Alternative fund managers and investors are expecting their organization’s risk appetite to increase in the year ahead, according to new research.
The Ocorian survey included alternative fund managers; fund managers working in family offices, private equity, venture capital and real estate; and senior executives working in capital markets focused on structured credit, CLOs, securitisation, mortgage-backed securities, and asset- backed securities.
With interest rates and inflation expected to fall in the next 12 months, respondents are anticipating an uptick in acquisition opportunities with 57% expecting risk appetite to rise compared to just 25% who think it will fall.
The main reasons why funds are set to show increased investment risk appetite is more attractive deal pricing (20% of firms with rising appetite said this), lower inflation (16%), and more opportunities to make distressed acquisitions (15%).

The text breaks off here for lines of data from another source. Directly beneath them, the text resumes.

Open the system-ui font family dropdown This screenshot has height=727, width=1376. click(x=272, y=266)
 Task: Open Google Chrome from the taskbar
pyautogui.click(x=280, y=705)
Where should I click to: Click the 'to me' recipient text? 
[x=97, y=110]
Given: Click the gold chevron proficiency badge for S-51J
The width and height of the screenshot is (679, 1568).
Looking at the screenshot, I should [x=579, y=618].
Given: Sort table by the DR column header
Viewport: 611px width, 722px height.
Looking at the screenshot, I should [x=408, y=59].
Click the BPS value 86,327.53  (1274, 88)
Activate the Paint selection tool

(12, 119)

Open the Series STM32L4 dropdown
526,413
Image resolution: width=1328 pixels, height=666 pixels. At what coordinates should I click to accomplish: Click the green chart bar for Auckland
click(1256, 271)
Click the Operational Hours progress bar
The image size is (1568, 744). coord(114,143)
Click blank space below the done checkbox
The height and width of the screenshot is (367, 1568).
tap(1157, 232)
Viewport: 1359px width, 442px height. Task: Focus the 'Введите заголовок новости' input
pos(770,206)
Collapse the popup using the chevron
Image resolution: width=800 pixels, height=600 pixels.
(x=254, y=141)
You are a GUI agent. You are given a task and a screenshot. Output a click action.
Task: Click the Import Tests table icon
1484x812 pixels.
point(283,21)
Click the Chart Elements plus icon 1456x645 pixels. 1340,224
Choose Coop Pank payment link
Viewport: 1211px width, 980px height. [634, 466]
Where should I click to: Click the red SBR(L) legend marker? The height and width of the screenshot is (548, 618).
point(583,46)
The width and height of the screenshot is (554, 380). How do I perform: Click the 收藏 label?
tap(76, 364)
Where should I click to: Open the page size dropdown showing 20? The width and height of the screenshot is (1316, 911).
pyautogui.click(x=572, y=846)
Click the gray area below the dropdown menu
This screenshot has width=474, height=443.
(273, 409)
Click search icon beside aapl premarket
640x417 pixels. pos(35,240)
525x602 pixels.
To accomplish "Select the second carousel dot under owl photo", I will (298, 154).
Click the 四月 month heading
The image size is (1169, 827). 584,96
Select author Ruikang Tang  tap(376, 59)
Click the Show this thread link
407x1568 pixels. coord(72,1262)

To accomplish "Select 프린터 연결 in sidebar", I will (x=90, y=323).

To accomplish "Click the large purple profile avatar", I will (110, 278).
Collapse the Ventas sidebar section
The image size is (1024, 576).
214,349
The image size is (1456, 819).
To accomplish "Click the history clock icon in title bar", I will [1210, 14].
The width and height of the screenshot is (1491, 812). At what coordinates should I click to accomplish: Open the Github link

However, there are concerns that inflation may not fall (27% of firms with falling risk appetite said this), geopolitical uncertainty (26%), and deal prices that are too high (22%).
“Investment risk appetite is clearly increasing with senior executives and major investors expecting a shift in global macroeconomic conditions as well as more opportunities for acquisitions at more attractive prices,” said Paul Spendiff, head of business development for fund services at Ocorian.
The research also found that more than half of companies expanded their risk management teams in the last year and 53% have invested in new technology. This theme will continue over the next 12 months and include boosting employee incentive schemes to ensure key staff do not leave.
“We are seeing growing demand for our services as we help our clients solve these complex issues,” added Spendiff. “In addition, there are major concerns about the year ahead ranging from global political uncertainty and heightened global tensions in the Middle East and Ukraine as well as the risk of recession in major economies.”